The results were very clean cut. Enforcing the Three Before Me rule really helps the pupils to build up their own confidence. It also helped in classroom management as pupils spent less time waiting (idling) and thus less time where the potential for distraction occurs in the classroom. A further unmeasured effect of this research was that pupils paid more attention when the instructions were being handed out, as they also realised that to get the teacher's attention to ask a question would be far more difficult under the conditions of the Three Before Me rules. A final observation about the enforcement of this rule is that type of questions when the rule was enforced were far more complex than before. As a result they reduced the number of questions where I was asked the same thing over and over again.

Questioning

The most obvious metric than can be an indicator of this method succeeding is how many questions are asked of me when teaching two classes. The classes were picked because of their high and questioning habits.

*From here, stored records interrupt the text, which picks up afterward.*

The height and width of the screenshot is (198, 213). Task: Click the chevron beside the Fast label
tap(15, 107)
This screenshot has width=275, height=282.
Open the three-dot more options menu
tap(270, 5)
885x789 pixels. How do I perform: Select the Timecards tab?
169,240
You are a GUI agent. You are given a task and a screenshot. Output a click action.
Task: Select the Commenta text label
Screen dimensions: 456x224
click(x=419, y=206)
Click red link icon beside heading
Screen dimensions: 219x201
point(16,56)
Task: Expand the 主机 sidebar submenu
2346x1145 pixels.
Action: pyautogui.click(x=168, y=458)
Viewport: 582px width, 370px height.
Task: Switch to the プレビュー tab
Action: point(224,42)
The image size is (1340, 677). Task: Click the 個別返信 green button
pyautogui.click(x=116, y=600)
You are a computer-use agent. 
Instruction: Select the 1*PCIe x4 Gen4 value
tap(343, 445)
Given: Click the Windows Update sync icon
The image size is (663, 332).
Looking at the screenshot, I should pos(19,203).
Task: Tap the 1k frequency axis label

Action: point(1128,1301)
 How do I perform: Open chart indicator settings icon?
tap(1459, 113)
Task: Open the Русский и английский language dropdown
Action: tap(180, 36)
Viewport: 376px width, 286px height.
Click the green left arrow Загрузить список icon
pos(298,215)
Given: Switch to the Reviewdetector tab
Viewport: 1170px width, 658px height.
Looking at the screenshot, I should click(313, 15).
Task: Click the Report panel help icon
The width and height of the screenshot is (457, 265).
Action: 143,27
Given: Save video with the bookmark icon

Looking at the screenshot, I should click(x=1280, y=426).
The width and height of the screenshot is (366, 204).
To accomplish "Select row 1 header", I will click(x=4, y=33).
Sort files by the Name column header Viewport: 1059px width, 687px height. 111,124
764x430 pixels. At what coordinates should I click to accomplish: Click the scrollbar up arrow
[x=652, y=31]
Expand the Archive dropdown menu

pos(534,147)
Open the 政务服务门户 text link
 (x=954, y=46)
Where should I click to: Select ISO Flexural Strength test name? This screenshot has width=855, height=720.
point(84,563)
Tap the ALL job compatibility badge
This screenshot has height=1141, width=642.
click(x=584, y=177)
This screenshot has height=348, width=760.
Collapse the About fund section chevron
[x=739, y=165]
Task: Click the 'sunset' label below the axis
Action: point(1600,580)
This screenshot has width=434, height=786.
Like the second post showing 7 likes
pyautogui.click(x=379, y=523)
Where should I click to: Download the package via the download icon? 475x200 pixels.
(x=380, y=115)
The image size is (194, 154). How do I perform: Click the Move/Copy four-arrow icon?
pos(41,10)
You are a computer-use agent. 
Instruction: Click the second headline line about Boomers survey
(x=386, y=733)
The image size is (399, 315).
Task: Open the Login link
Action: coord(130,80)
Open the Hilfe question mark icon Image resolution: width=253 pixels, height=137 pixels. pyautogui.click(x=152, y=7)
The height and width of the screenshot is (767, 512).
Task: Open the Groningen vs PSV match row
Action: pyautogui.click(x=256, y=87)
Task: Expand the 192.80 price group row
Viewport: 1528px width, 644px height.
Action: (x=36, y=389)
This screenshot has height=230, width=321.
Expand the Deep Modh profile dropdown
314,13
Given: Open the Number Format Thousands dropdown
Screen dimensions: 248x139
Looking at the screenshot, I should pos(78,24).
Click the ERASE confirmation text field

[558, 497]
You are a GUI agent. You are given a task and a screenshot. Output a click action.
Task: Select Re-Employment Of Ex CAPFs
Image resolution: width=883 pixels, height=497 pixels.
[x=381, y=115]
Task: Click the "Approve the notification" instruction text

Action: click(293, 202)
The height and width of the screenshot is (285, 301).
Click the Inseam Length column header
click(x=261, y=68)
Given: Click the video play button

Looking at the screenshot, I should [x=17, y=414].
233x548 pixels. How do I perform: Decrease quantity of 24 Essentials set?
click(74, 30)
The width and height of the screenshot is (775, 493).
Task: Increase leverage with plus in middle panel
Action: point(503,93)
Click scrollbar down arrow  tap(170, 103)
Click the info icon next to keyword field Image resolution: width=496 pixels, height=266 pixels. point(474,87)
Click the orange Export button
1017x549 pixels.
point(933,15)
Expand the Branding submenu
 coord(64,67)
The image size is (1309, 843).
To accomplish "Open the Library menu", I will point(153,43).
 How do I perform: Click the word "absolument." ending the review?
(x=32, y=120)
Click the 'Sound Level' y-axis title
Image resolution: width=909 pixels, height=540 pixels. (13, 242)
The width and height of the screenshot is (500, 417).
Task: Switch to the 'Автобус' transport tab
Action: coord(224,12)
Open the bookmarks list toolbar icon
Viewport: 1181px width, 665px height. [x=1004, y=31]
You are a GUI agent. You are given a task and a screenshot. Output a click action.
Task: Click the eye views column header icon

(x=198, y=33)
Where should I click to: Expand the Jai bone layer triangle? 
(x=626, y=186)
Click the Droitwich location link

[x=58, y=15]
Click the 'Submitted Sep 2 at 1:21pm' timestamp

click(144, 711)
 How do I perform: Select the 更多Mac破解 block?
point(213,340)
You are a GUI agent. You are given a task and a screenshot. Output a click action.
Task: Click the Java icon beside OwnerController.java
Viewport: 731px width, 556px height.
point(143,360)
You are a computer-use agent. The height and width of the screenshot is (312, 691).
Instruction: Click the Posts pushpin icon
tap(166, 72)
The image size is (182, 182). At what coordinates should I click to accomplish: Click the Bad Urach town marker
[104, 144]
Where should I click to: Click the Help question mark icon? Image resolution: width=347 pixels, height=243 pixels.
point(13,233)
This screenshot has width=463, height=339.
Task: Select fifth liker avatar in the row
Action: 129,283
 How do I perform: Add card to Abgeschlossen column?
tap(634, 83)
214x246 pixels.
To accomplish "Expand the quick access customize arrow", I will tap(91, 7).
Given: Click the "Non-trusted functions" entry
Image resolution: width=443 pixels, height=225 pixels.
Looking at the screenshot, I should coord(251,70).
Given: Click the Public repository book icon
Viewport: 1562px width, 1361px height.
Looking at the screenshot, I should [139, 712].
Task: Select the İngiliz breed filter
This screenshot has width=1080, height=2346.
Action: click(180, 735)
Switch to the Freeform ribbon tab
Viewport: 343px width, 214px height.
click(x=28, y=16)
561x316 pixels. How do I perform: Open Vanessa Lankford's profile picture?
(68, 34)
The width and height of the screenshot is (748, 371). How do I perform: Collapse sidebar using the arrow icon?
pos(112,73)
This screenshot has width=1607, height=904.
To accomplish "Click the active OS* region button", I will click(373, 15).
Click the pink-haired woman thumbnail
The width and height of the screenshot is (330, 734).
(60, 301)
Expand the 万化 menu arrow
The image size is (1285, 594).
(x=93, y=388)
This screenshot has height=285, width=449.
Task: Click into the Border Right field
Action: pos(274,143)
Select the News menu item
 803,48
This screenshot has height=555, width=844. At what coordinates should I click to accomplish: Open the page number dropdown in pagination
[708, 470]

The following graph shows the number of questions asked in each of the lessons, comparing both before (grey zone) and after (red zone). The green bar shows the first class (1.4) to try this out and generally are better at helping each other than the second class (1.8). Finally, the thid bar shows the only S2 class who were tested (2.1) who are very good at asking each other, but perhaps not looking back at instructions.

Without rule
With rule
Number of questions asked (fewer is better)

Pupil responses

I also asked pupils in the class if they felt the instructions given were fair, easy to understand and actually helped them understand better. Several pupils responses were picked to show a wide range of different responses that were received. When the classes were asked if they felt the rules would help in the classroom, the responses were generally positive with 75% of all pupils asked responding that they think the rules help. Below are some comments:

It means you can get different perspectives

It means they might learn to research before asking for help, helping them in later life

It helps people to not just go to the teacher

Because there is only one teacher

Over 85% said that the rules were fair and again 75% said they were fully understandable.

One message that stood out was this one:

Asking someone a question always leads to a conversation then we get told to stop talking

Other comments reiterated what was said in each of these comments.